Slashdot Mirror


Null References, the Billion Dollar Mistake

jonr writes "'I call it my billion-dollar mistake. It was the invention of the null reference in 1965. At that time, I was designing the first comprehensive type system for references in an object oriented language (ALGOL W). My goal was to ensure that all use of references should be absolutely safe, with checking performed automatically by the compiler. But I couldn't resist the temptation to put in a null reference, simply because it was so easy to implement. This has led to innumerable errors, vulnerabilities, and system crashes, which have probably caused a billion dollars of pain and damage in the last forty years. In recent years, a number of program analysers like PREfix and PREfast in Microsoft have been used to check references, and give warnings if there is a risk they may be non-null. More recent programming languages like Spec# have introduced declarations for non-null references. This is the solution, which I rejected in 1965.' This is an abstract from Tony Hoare Presentation on QCon. I'm raised on C-style programming languages, and have always used null pointers/references, but I am having trouble of grokking null-reference free language. Is there a good reading out there that explains this?"

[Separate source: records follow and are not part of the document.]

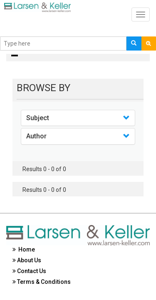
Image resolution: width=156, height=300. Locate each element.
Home (23, 249)
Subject (37, 118)
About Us (26, 260)
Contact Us (29, 271)
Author (36, 136)
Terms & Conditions (41, 281)
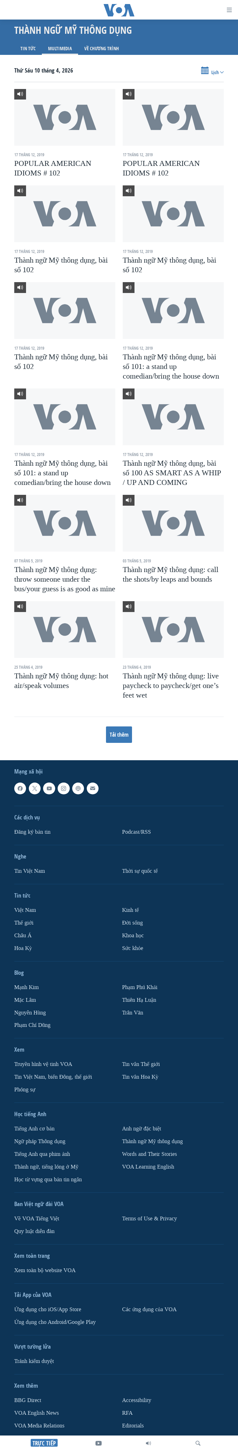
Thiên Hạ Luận (139, 1000)
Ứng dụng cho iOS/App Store (47, 1309)
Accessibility (136, 1400)
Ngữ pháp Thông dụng (39, 1141)
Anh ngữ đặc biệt (141, 1129)
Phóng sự (24, 1090)
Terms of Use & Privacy (149, 1218)
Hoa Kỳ (23, 948)
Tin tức (28, 48)
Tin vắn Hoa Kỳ (140, 1077)
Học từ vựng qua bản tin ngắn (48, 1179)
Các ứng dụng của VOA (149, 1309)
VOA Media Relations (39, 1425)
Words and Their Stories (149, 1154)
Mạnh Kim (26, 987)
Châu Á (23, 935)
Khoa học (133, 935)
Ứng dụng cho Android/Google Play (55, 1322)
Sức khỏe (132, 948)
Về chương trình (101, 48)
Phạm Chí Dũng (32, 1025)
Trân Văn (132, 1012)
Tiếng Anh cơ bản (34, 1129)
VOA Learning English (148, 1166)
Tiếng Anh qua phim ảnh (42, 1154)
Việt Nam (25, 910)
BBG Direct (27, 1400)
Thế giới (23, 922)
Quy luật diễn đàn (34, 1231)
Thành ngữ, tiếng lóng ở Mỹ (46, 1166)
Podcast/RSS (136, 832)
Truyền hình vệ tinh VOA (43, 1064)
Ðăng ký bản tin (32, 832)
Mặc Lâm (25, 1000)
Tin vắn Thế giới (141, 1064)
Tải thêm (119, 735)
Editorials (133, 1425)
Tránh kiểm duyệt (34, 1361)
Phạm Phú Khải (139, 987)
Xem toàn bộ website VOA (45, 1270)
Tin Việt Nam (29, 871)
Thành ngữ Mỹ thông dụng (152, 1141)
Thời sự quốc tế (140, 871)
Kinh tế (130, 910)
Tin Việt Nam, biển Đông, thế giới (53, 1077)
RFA (127, 1413)
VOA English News (36, 1413)
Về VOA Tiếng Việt (36, 1218)
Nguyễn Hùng (30, 1012)
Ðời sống (132, 922)
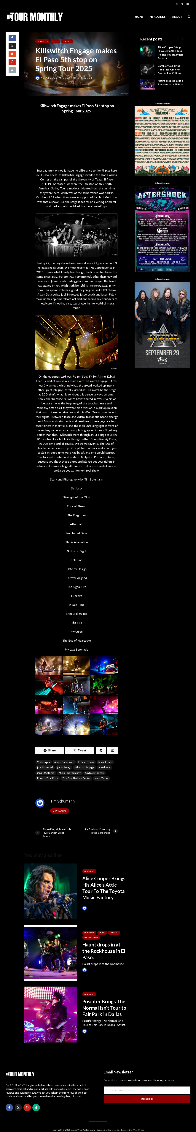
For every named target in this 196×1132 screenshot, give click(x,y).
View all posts (59, 811)
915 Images (43, 762)
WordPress (138, 1123)
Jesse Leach (105, 762)
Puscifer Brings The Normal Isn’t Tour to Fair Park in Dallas (104, 1007)
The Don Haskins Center (76, 778)
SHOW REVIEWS (91, 937)
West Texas (101, 778)
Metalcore (104, 767)
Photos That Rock (47, 778)
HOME (139, 16)
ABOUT (177, 16)
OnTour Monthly (94, 773)
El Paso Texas (86, 762)
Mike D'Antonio (45, 773)
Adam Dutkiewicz (64, 762)
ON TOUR (67, 41)
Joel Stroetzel (45, 767)
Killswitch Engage (84, 767)
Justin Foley (63, 767)
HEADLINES (158, 16)
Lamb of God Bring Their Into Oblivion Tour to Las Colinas (169, 69)
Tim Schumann (46, 78)
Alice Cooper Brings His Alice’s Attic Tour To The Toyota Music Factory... (103, 887)
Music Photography (70, 773)
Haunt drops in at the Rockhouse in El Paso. (103, 951)
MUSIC (55, 41)
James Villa (90, 908)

13 of 612 comments (clear)

  1. Re:20 second explanation by MattRog · · Score: 5, Informative

    "Obviously the best way of accomplishing such a database is to denormalize any value that might be null"

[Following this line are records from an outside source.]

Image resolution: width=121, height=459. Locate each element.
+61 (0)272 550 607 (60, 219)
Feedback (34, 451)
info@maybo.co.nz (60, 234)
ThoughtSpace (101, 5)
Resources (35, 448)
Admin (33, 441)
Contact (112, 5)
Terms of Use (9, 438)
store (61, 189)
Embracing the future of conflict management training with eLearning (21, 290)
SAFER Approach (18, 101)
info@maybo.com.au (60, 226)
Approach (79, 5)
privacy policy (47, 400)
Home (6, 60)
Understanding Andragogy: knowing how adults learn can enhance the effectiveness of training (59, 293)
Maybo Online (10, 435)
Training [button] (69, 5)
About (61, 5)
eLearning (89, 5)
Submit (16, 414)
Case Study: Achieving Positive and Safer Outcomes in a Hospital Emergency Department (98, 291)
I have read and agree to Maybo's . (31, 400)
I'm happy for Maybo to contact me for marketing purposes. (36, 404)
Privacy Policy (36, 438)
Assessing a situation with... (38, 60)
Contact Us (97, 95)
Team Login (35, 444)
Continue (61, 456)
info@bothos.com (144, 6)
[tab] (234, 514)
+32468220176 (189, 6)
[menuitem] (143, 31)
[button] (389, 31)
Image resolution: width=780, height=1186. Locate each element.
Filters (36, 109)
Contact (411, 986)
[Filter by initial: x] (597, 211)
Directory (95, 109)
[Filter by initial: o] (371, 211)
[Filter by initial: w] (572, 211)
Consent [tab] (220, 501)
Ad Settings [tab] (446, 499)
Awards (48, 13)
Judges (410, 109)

    That's normalizing -- the table in this example is de-normalized

    --

    Thanks,
    --
    Matt
  2. Re:There was a bigger mistake: by RetroGeek · · Score: 3, Informative

    A null terminated String is a misnomer. It is actually an array of chars which uses a special character to signify its upper boundary. So that a second variable is not needed to hold the upper boundary. Zero was chosen by K&R.

    In some languages, a String is an object, and the object holds the upper boundary, so a terminator flag is not required.

    --

    - - - - - - - - - - -
    I am a programmer. I am paid to produce syntax not grammar. Deal with it.
  3. Algebraic data types by Sneftel · · Score: 4, Informative

    The concept of "no null references" would be very limiting in a language without algebraic datatypes. You can think of null references as a sort of teeny limited braindead algebraic data type, actually. I get the feeling that much of the incredulity here stems from the posters not being familiar with languages that support them. If this describes you, check out Haskell and OCaML! They're the sort of languages that make you a better programmer no matter what language you're using.

    --
    The opinions stated herein do not necessarily represent those of anybody at all. Deal with it.
  4. Re:There was a bigger mistake: by Panaflex · · Score: 4, Informative

    Which comes from Pascal - which has always had the length at the beginning. Hence why pascal strings always had limits.

    --
    I said no... but I missed and it came out yes.
  5. Re:20 second explanation by AKAImBatman · · Score: 4, Informative

    doesn't NULL in SQL represent "unknown", which is something entirely different that a NULL reference

    No. NULL in SQL represents an absence of data. Which is occasionally used to cover for unknown values. However, NULL is a piece of data that says there is an absence of data. Which is incorrect. Absence of data means that it doesn't exist. Therefore, nothing should exist in its place.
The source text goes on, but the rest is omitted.